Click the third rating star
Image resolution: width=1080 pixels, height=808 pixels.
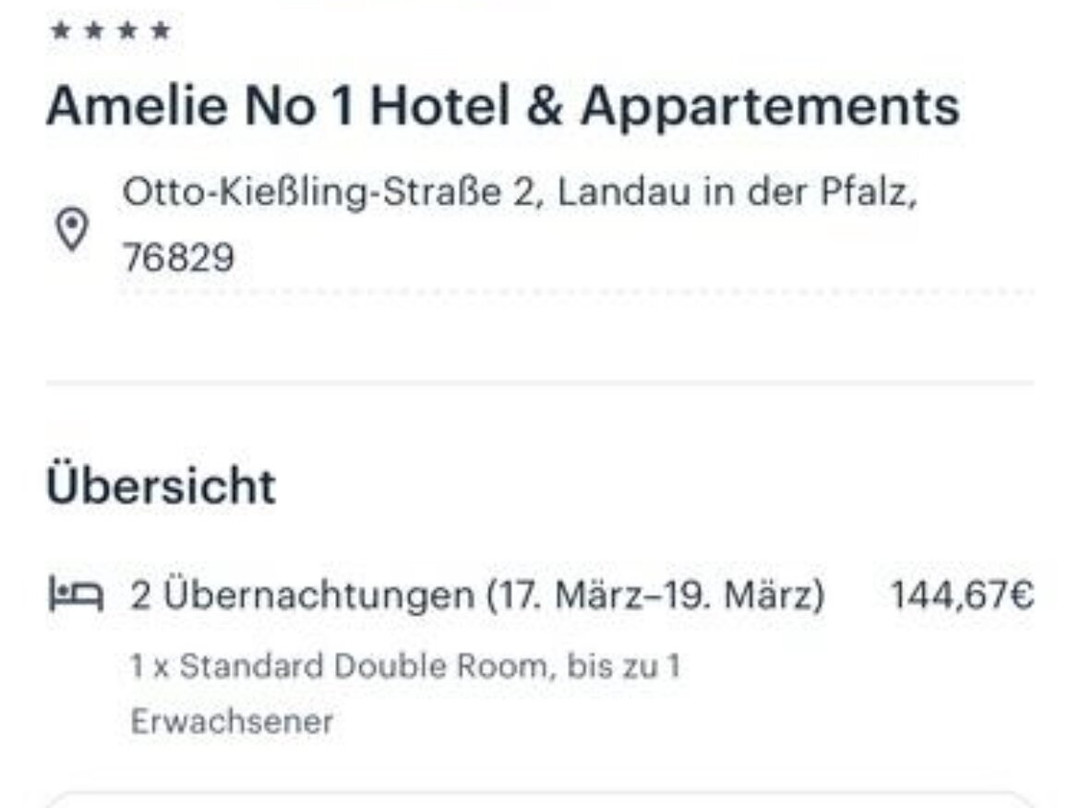[x=127, y=31]
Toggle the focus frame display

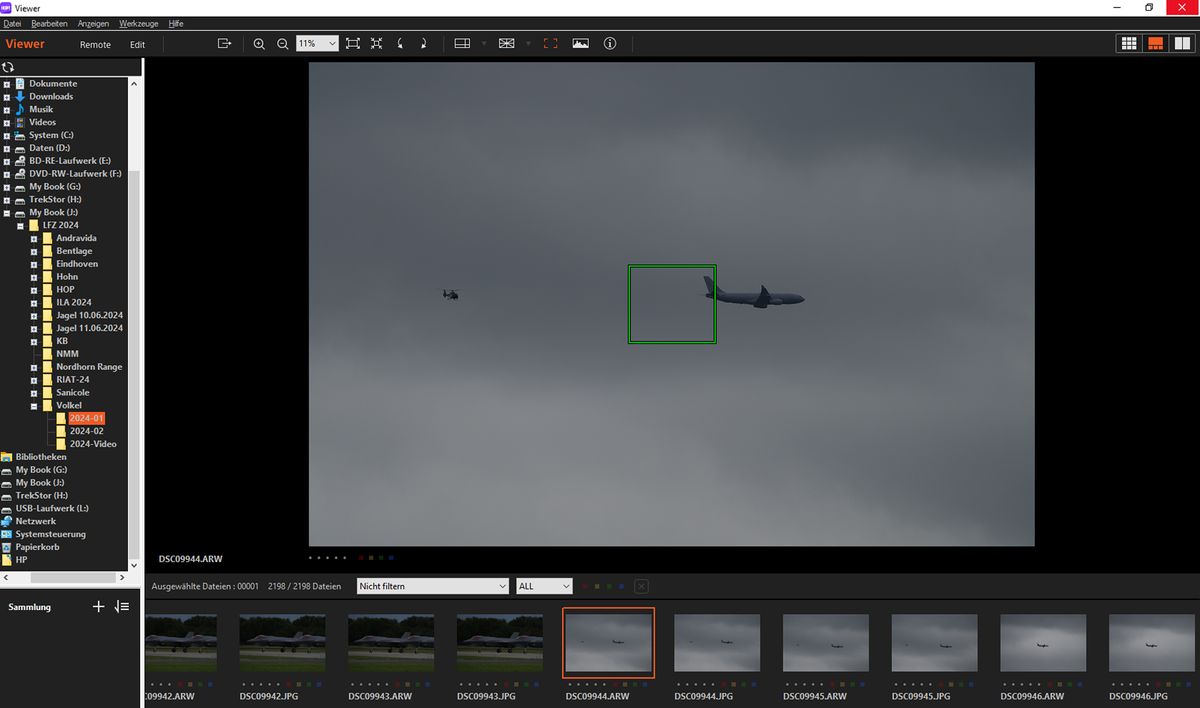550,44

------------------------------------------------------------

Work request -
The whole listing should be retyped word for word; none of its pictures belong in the copy.

Exercise answer -
Click the third rating star
Image resolution: width=1080 pixels, height=808 pixels.
[x=127, y=31]
Toggle the focus frame display

550,44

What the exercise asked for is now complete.